Supplied records:

= = = = = = =

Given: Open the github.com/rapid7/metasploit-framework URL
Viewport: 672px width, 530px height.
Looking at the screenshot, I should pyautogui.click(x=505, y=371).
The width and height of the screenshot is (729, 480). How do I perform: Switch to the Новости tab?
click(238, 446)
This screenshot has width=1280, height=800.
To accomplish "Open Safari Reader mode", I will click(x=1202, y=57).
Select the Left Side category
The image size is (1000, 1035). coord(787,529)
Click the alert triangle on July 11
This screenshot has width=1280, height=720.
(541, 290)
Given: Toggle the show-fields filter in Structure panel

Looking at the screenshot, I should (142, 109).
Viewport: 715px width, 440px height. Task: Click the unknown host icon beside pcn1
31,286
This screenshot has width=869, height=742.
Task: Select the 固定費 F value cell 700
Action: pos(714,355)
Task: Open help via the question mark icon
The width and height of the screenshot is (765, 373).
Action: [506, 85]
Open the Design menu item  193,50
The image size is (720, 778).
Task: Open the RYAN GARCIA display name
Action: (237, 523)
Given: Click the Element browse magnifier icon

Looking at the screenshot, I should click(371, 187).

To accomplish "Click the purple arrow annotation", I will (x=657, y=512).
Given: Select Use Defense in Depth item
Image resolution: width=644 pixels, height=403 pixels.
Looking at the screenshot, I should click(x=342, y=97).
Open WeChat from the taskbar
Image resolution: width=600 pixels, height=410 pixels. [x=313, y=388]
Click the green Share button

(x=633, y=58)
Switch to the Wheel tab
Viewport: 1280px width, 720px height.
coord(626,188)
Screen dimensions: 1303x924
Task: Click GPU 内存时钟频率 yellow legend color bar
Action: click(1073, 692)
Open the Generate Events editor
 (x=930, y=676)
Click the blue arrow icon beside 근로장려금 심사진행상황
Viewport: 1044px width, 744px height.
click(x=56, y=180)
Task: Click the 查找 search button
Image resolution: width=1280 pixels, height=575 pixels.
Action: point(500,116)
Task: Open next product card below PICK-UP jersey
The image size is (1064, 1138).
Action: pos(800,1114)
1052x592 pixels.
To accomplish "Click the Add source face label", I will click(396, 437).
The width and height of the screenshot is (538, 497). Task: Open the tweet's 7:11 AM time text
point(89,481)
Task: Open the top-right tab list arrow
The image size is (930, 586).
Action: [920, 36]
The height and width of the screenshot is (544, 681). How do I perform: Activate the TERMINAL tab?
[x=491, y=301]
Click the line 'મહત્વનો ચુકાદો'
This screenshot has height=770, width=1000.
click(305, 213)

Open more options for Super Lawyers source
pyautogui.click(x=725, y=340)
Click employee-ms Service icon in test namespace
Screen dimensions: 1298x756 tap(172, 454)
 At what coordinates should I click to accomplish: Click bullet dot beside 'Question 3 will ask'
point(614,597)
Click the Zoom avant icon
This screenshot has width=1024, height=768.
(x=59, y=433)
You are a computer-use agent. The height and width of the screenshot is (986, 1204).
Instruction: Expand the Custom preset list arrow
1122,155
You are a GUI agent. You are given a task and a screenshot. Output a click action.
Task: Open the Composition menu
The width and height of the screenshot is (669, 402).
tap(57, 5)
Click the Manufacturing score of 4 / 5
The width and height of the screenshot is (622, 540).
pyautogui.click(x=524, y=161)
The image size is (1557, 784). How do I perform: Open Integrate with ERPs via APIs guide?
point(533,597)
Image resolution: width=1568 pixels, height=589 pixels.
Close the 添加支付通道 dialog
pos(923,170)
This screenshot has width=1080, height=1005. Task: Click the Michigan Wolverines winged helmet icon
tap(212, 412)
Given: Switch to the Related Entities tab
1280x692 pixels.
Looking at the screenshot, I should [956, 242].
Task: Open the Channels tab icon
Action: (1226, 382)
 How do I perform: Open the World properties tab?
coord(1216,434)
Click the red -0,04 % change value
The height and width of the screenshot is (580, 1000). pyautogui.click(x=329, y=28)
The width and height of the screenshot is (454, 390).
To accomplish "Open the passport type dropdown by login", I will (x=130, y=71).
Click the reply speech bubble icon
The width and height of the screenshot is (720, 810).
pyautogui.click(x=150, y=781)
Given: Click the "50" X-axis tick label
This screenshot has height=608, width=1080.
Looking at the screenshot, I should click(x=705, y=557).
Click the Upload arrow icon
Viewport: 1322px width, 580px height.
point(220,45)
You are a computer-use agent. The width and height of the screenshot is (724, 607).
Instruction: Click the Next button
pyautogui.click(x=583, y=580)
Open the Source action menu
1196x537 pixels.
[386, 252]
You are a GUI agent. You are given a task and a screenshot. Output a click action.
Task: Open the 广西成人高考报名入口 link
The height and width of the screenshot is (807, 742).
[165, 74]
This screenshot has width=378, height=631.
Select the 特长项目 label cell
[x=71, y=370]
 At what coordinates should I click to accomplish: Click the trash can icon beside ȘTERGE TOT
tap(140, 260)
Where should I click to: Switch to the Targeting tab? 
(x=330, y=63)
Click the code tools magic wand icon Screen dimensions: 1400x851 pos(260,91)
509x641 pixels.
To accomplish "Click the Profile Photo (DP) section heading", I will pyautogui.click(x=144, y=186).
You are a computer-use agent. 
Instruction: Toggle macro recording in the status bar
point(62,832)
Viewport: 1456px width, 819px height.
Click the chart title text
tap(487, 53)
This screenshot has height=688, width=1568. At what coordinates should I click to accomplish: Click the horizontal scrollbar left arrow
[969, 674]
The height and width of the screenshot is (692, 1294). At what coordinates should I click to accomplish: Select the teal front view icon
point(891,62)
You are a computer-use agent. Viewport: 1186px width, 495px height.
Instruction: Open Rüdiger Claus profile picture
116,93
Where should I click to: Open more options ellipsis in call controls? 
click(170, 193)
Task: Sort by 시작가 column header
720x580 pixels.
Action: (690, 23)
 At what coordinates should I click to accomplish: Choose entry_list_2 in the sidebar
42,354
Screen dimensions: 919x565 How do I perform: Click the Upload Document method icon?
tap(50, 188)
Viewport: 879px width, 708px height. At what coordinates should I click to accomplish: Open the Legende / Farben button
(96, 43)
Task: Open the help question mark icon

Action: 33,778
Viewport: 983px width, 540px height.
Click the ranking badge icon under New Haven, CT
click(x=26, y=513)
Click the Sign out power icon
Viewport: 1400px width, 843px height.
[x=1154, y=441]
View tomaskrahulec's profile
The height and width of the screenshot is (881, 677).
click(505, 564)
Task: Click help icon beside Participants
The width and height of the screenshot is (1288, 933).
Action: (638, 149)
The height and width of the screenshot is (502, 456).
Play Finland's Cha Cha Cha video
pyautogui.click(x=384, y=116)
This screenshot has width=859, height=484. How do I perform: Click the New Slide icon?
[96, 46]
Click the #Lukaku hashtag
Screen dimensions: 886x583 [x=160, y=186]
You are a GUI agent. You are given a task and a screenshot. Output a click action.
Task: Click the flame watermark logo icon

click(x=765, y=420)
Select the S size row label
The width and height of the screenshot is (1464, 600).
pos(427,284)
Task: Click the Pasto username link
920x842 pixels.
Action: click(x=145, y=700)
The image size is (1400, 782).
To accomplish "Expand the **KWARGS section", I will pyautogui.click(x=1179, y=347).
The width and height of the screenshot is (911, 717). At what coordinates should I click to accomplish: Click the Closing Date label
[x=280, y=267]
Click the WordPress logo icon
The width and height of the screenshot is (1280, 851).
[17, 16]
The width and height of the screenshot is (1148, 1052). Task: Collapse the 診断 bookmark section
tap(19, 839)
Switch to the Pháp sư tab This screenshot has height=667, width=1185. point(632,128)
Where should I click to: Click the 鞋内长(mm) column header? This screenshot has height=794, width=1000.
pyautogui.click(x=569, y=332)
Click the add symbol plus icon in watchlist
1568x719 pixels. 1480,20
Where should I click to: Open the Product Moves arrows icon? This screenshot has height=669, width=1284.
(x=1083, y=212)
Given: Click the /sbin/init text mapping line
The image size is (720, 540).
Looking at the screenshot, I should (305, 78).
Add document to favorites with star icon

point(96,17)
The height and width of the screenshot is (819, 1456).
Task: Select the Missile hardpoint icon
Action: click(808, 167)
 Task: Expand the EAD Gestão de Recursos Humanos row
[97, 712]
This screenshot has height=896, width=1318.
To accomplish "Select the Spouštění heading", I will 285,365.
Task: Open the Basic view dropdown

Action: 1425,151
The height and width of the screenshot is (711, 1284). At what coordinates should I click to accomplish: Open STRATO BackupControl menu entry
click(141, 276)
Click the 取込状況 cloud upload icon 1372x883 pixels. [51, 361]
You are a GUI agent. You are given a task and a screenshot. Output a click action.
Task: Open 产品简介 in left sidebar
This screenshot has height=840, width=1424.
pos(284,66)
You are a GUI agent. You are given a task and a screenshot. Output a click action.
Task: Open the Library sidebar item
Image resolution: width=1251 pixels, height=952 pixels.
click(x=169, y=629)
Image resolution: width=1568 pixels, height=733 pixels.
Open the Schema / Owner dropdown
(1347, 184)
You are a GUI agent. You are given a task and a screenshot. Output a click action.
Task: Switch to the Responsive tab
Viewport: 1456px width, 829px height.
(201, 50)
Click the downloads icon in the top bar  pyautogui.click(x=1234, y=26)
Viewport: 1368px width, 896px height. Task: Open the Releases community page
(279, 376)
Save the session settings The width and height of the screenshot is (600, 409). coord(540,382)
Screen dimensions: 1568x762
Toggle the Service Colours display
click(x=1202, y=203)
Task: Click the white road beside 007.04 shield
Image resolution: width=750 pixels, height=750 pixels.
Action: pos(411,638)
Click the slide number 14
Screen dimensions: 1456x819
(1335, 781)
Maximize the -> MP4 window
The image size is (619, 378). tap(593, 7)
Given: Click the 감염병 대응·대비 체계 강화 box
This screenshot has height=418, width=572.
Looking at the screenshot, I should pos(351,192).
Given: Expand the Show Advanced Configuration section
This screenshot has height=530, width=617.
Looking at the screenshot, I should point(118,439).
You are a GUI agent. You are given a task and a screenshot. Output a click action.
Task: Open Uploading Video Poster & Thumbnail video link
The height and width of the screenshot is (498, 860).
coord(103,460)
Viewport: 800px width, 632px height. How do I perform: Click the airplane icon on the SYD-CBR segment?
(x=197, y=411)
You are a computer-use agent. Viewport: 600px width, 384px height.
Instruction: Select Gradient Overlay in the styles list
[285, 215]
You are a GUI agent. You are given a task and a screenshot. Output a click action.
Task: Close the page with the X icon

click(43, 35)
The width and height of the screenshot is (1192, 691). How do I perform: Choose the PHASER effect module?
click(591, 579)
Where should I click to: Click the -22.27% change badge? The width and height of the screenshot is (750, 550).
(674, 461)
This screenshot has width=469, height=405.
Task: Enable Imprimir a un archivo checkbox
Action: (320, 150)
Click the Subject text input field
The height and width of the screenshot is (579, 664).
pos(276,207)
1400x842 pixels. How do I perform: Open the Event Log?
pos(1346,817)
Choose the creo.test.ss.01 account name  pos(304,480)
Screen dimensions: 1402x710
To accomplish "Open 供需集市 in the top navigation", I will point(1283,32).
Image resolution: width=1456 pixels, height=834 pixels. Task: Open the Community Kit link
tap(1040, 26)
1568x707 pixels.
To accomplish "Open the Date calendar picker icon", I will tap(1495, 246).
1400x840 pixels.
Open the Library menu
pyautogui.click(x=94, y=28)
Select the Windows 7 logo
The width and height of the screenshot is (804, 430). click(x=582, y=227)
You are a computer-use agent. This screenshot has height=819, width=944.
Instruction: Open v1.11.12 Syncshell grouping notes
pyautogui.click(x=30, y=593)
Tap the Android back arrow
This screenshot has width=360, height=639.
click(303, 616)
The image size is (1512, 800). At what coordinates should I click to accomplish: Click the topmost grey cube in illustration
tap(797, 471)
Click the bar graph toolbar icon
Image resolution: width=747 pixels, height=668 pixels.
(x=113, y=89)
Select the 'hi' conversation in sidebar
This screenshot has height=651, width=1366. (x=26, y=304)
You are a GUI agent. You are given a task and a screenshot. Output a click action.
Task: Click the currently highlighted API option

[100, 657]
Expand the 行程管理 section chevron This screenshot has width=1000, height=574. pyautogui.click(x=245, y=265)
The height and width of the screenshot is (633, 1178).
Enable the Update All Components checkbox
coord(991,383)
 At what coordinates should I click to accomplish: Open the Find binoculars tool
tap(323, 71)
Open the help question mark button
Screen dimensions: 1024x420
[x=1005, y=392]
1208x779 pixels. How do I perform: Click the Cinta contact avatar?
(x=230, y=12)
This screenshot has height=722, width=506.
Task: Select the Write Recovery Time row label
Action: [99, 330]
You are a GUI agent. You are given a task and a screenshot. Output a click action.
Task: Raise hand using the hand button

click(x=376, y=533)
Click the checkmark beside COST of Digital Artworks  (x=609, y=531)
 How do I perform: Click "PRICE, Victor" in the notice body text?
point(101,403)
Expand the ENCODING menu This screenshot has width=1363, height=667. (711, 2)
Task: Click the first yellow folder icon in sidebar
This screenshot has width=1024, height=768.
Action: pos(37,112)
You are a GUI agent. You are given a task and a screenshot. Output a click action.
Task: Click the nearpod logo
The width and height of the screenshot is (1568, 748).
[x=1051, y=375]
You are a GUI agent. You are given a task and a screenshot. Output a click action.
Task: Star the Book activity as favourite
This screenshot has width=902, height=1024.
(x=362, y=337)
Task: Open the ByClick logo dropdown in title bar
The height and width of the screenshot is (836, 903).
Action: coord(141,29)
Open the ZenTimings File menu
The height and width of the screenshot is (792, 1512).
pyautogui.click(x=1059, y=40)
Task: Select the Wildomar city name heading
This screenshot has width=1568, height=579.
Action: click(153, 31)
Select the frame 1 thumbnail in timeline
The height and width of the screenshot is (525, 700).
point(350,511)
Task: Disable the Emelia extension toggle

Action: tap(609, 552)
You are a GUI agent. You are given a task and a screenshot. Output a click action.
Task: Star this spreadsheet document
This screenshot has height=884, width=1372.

= = = = = = =

Aim: Return, verbatim, the lines between the one containing "Given: Select Use Defense in Depth item" and the one containing "Looking at the screenshot, I should click(x=342, y=97).", both included.

Exercise solution:
Given: Select Use Defense in Depth item
Image resolution: width=644 pixels, height=403 pixels.
Looking at the screenshot, I should click(x=342, y=97).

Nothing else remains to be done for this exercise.